Quoted By:
An irrational number is a number. But what is a number? A number is a quantity. But what is a quantity? A quantity is a relation that relates itself to itself, or is the relation's relating itself to itself in the relation; a quantity is not the relation but is the relation's relating itself to itself. An irrational number is a synthesis of the infinite and the finite, of the temporal and the eternal, of freedom and necessity, in short, a definition. A definition is a relation between two. Considered in this way, an irrational number is still not a quantity.
In the relation between two, the relation is the third as a negative unity, and the two relate to the relation and in the relation to the relation; thus under the qualification of the mathematical the relation between the mathematical and the physical is a relation.

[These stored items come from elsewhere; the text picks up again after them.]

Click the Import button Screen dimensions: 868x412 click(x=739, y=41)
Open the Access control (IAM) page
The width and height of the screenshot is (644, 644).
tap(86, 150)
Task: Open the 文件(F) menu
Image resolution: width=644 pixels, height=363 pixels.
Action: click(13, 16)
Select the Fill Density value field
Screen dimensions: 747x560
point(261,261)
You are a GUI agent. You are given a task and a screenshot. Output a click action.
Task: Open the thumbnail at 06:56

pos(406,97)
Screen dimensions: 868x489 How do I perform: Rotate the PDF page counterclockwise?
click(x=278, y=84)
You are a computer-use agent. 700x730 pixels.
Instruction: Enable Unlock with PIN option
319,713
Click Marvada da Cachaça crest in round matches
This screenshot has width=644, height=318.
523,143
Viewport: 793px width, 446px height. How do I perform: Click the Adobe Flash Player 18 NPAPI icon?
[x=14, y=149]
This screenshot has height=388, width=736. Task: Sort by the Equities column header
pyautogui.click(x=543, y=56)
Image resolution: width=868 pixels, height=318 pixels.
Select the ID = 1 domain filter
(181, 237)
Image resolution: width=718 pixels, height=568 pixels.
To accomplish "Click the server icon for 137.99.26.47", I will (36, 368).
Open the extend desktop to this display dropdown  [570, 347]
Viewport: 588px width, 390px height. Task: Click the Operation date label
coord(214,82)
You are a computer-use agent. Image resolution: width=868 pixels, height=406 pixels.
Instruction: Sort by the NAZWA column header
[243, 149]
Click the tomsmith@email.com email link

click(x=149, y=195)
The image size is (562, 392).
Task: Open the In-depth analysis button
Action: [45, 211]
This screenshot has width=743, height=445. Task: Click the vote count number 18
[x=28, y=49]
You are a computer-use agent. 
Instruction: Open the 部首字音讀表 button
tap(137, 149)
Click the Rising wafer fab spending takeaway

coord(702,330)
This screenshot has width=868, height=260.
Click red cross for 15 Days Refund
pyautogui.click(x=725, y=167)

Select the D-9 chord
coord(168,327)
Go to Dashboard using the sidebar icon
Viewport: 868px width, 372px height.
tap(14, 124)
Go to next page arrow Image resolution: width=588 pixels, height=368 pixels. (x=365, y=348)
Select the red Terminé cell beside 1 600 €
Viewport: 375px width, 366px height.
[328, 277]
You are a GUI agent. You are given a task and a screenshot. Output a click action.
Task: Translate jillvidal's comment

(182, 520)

If, however, the relation relates itself to itself, this relation is the positive third, and this is a quantity.
Such a relation that relates itself to itself, a quantity, must either have established itself or have been established by another.
If the relation that relates itself to itself has been established by another, then the relation is indeed the third, but this relation, the third, is yet again a relation and relates itself to that which established the entire relation.
An irrational number is such a derived, established relation, a relation that relates itself to itself and in relating itself to itself relates itself to another. This is why there can be two forms of quantification in the strict sense. If an irrational number had itself established itself, then there could be only one form: quantifying another, to do away with oneself, but there could not be the form: to quantify oneself.